- THE TASK
Output the line that contains "Verhoeff, 1936 (974, 483)" and each line after it in the listing, exactly as they appear, through the very last line.

- INFORMATION SHOWN
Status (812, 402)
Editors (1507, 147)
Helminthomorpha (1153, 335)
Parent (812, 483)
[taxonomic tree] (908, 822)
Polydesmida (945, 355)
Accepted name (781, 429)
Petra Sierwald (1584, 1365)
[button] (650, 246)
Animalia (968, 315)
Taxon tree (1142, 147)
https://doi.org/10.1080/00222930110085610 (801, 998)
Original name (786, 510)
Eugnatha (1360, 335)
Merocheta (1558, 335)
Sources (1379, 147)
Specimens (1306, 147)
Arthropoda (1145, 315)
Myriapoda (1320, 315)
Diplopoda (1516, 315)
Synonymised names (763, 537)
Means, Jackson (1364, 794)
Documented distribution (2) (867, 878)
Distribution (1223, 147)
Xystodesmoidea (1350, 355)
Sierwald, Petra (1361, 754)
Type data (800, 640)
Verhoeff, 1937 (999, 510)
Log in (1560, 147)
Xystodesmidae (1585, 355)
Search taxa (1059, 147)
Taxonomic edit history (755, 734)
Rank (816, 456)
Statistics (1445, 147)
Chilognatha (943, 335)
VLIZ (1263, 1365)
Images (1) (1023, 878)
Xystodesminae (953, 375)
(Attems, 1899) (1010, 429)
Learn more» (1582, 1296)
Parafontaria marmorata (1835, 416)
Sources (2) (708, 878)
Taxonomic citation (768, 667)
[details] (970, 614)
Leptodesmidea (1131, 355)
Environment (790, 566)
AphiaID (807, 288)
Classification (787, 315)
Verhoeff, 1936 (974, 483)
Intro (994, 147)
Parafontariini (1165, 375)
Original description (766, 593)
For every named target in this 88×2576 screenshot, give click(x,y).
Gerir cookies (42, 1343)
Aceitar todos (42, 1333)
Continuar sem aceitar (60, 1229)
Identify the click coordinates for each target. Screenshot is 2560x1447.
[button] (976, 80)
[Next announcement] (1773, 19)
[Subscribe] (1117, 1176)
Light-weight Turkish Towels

- RESPONSE FOR THIS EXERCISE
Verhoeff, 1936 (974, 483)
Intro (994, 147)
Parafontariini (1165, 375)
Original description (766, 593)
For every named target in this 88×2576 screenshot, give click(x,y).
Gerir cookies (42, 1343)
Aceitar todos (42, 1333)
Continuar sem aceitar (60, 1229)
Identify the click coordinates for each target. Screenshot is 2560x1447.
[button] (976, 80)
[Next announcement] (1773, 19)
[Subscribe] (1117, 1176)
Light-weight Turkish Towels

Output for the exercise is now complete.